• Dataset:

────────────────────

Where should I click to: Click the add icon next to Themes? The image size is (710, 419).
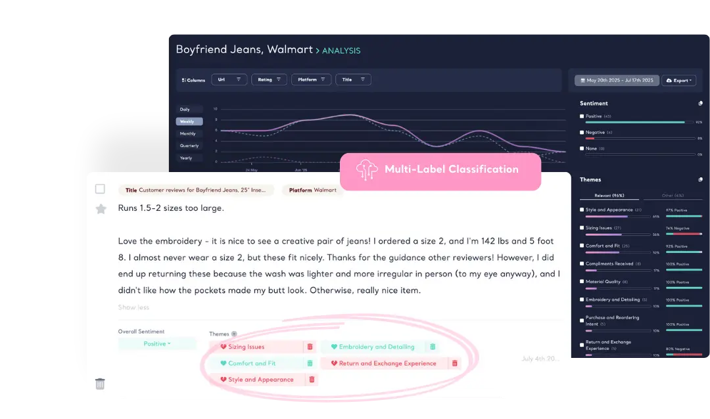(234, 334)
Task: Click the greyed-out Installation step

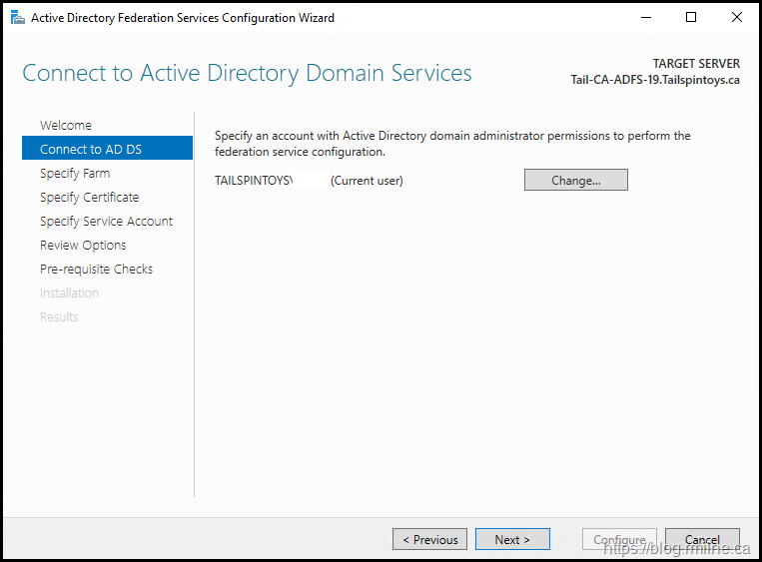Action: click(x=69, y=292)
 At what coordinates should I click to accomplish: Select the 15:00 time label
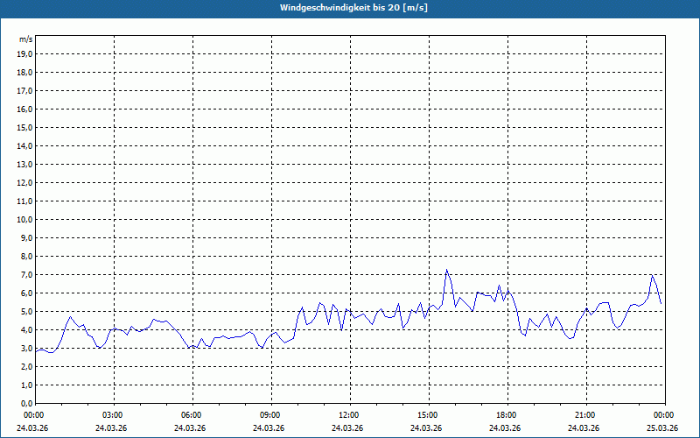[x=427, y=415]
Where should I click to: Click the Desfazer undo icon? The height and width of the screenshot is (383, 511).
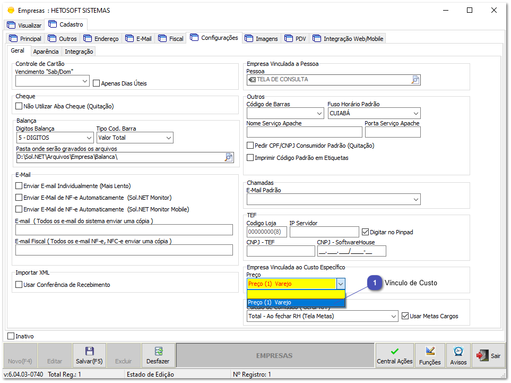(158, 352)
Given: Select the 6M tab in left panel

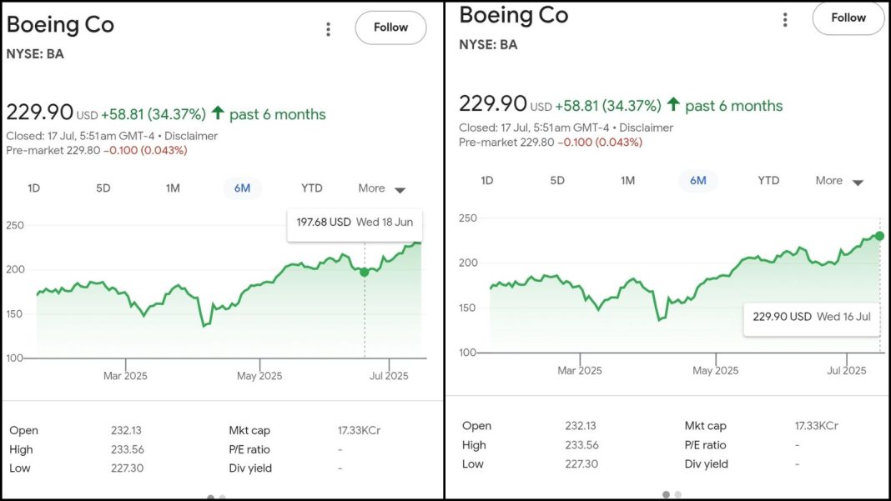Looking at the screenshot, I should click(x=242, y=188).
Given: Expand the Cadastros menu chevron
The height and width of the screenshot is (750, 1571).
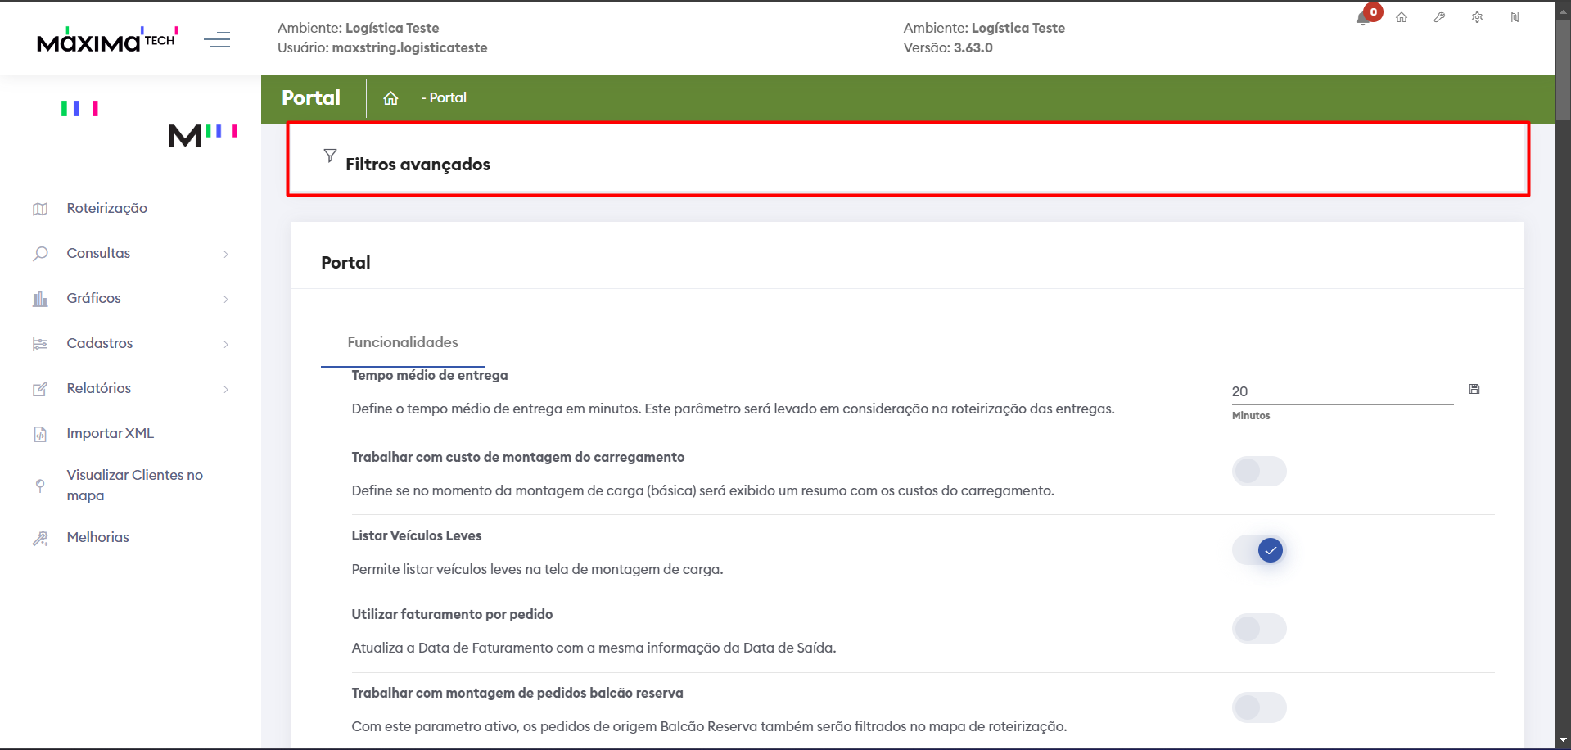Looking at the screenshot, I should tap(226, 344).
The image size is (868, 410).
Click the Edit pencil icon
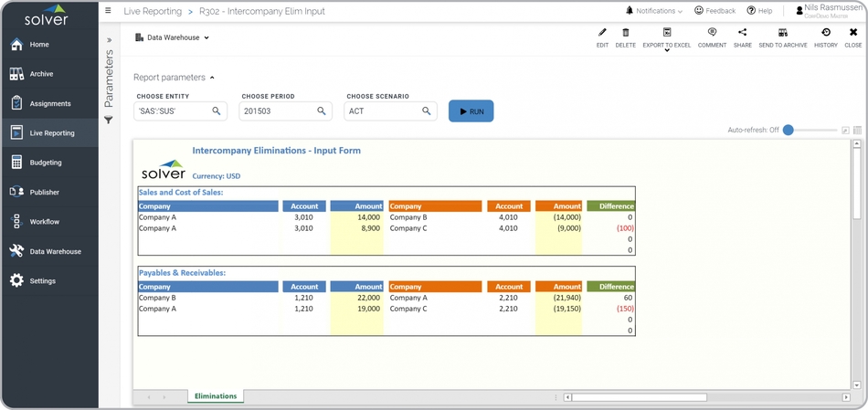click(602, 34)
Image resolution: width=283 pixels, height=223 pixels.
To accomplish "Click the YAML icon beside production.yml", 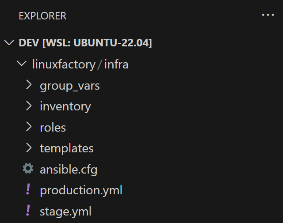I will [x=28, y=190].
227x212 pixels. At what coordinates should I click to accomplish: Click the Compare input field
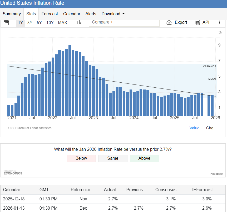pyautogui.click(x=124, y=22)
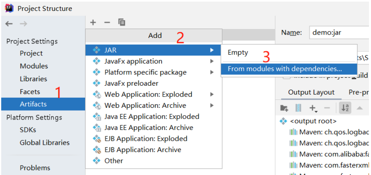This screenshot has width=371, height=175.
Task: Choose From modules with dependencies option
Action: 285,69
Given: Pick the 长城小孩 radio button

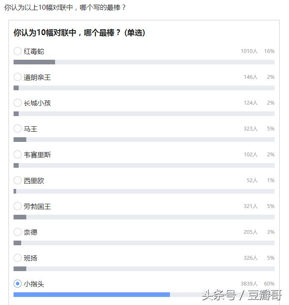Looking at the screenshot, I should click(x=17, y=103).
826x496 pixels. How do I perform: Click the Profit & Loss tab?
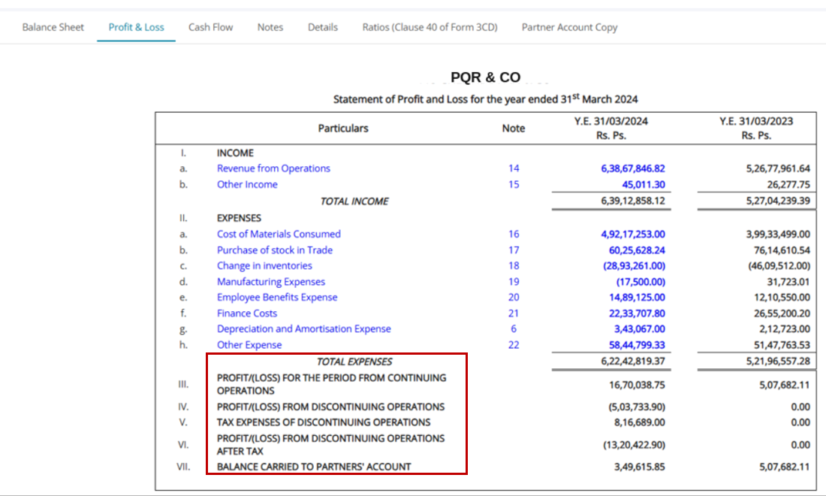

────────────────────

• What you will do: Set down nothing but the lines from the one containing "Given: Pick the 长城小孩 radio button" to the final line above, both included, with every picture left out.

• Output:
Given: Pick the 长城小孩 radio button

Looking at the screenshot, I should click(x=17, y=103).
826x496 pixels. How do I perform: Click the Profit & Loss tab?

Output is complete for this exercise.